Tug of war used to be an Olympic event. It had all the rules, regulations, and rituals of any other sport, as well as the scandals (spiked footwear was an issue). In fact, the very first black Olympian competed in the tug of war of 1900: a Frenchman named Constantin Henriquez de Zubiera. Alas, tug of war was dropped in 1920.
How to Watch the Olympics: The Essential Guide to the Rules, Statistics, Heroes, and Zeroes of Every Sport is rich in intriguing background. Co-written by David Goldblatt and Johnny Acton, it is the sort of timely title one expects to find unleashed “just in time” for the 2012 Summer Olympics in London.
And yet, this is a wonderfully entertaining and informative read, one that caught me incessantly putting “Did you know ...” questions to my friends. Did you know shot put has its roots in throwing cannonballs? Did you know the steeplechase began as an Irish race with participants running between churches? Did you know the oldest Olympic gold medalist was 53? (She was British archer Sybil Newall who smoked the 1908 London Olympics).
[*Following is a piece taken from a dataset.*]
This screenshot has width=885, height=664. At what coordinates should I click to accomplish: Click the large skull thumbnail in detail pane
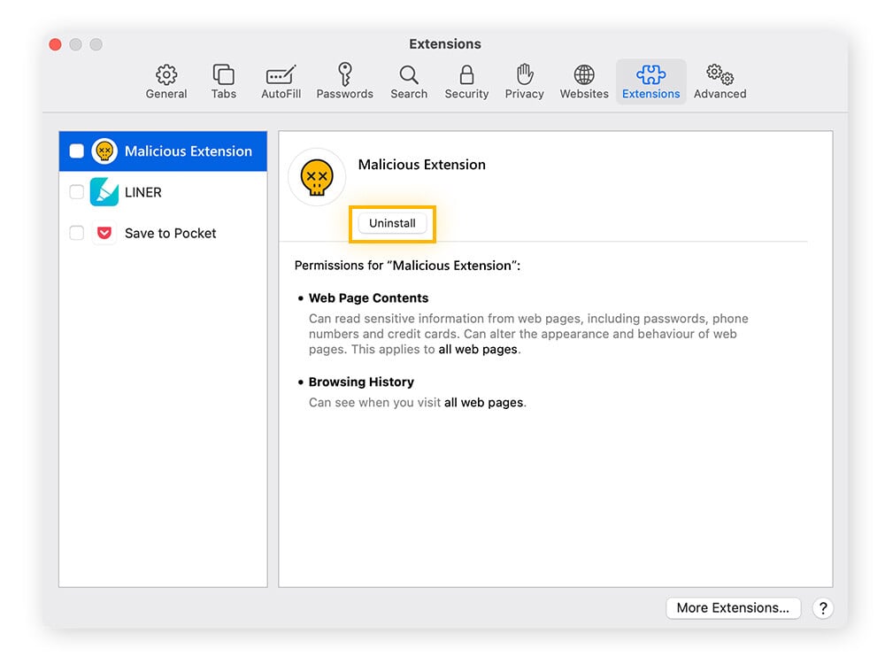click(316, 176)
Such peeks into larger stories about the evolution of individual sports and the Olympic tournament do not come without context. “How to Watch the Olympics” moves evenly through the Games, with chapters on each ceremony and each summer sport. It’s laid out with sidebars, graphics, appendixes, and photos. There is a concise narration of the status of each event: rules, strategy, record-holders, and history. Like any good guidebook, “How to Watch the Olympics” gives us times, places, and dates for London events, but it’s the well-told stories that are best. We learn, for example, what Minoan bull-jumping has to do with modern gymnastics, why South Korea dominates archery, and what the British royal family has to do with the distance of a marathon.
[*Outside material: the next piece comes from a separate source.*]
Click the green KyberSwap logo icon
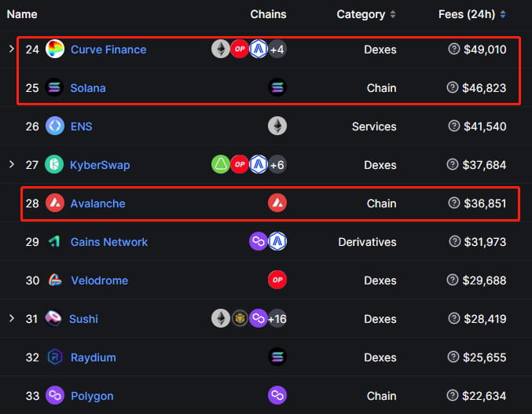 55,165
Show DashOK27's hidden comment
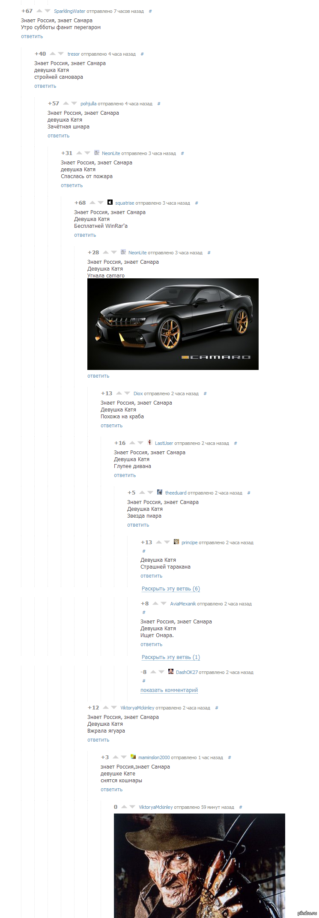The height and width of the screenshot is (918, 319). (x=169, y=690)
Rather than allowing infectious enthusiasm to turn this book into a trivia-spouting cheerleader, the authors also tackle provoking matters, chronicling controversies ranging from the age of gymnasts to doping to why the father of tae kwon do was disowned by the sport’s governing body. Politics, of course, weighs heavily. While the authors pay attention to well-known stories, such as that of Jesse Owens in the 1936 Berlin Olympics, it also looks at lesser-told tales. At the Melbourne Olympics, for instance, just after the Hungarian Revolution, there was a ferocious rivalry between athletes from the USSR and Hungary. When the men’s water polo teams met in the final group game, they literally came to blows, “the ball all but forgotten.” With blood in the water, police intervened.
The fraught relationship the Olympics has with female athletes is dealt with in a section titled “Eleven Wretched Women.” It details the 1928 controversy over permitting women to run track in the Amsterdam Games. Even Harold Abrahams, the Olympic track star portrayed in the movie “Chariots of Fire,” insisted that running is too violent for women. Women did run in Amsterdam. But their exertion and exhaustion so shocked the rulemakers that they banned from future Olympics any events in which women would run more than 200 meters – a ban held in place for 32 years.
“How to Watch the Olympics” did not have to be as good as it is. It could’ve gotten away with mediocrity and still capitalized on the London excitement. But Goldblatt and Acton set their sights on a higher prize. Stories, after all, are the foundation for why we watch sports in the first place. It is our good fortune to join these storytellers for the ride.
Anna Clark is a freelance writer in Detroit.